Recently we had an issue where one of our remote sites had frequent power failures.
Upon closer investigation it was found that the 3kVa UPS was overloaded (with 3.4kVa) instead of a healthy 2.2kVa.
This caused the servers to yoyo down and up, which’s Not A Good Thing.
On this site we had a cluster setup (two blades, server2016 and a 2k16 NAS). One of the iSCSI virtual drives got corrupted (vhdx virtual disk)
The easiest (and quickest) way out of this mess was to start up diskpart, attach the corrupted VHDX image and run CHKDSK on it, and we were home free.
- Create a backup of the affected VHDX file.
- Open an elevated command prompt.
- Type in diskpart and press enter.
- Before mounting or unmounting virtual disk, you need to specify the location of your vhd/vhdx file. Type the following command and hit Enter.
select vdisk file="[location of vhd]"
- Once that is done, type in attach vdisk
The disk should show up in Drive Manager or Windows Explorer. You can then run a regular chkdsk /f on it.
To unmount it, either right-click on it and eject it, or type in detach vdisk and press Enter.

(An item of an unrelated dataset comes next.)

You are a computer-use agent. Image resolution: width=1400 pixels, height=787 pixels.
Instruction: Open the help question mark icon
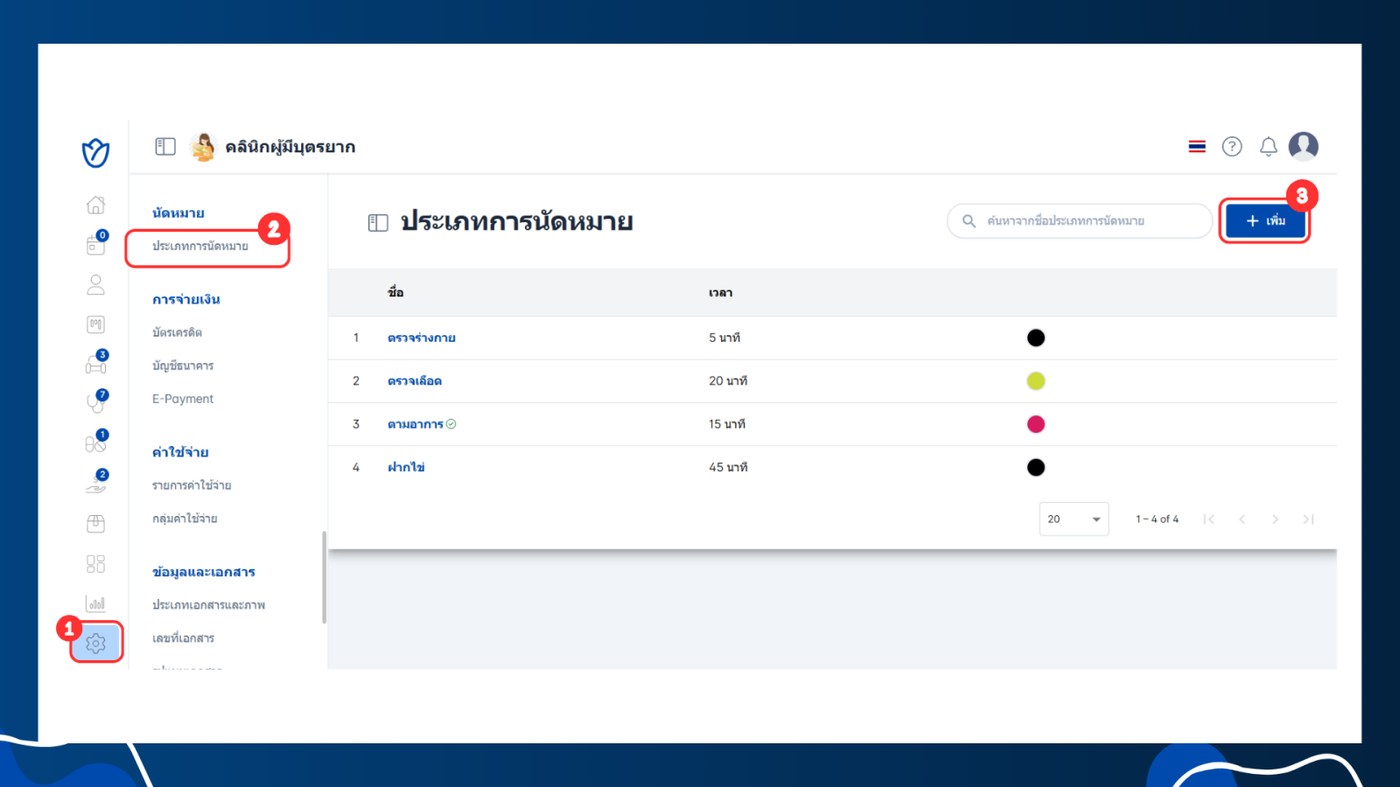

You can also use PowerShell to do the same job, but you’ll need Hyper-V installed for this to work (which I could not do as it was on the NAS and the NAS does not need Hyper-V installed) :
- Open PowerShell as Administrator.
- When the command-line window opens, you can run the Mount-VHD cmdlet to mount your vhd/vhdx file.
Mount-VHD –Path “[location of vhd]”
To unmount your virtual hard disk, just run the Dismount-VHD cmdlet instead.
Dismount-VHD –Path “[location of vhd]”
If you get the error message like “Mount-VHD is not recognized as the name of a cmdlet“, you need to add a feature named “Hyper-V Module for Windows PowerShell” to your server.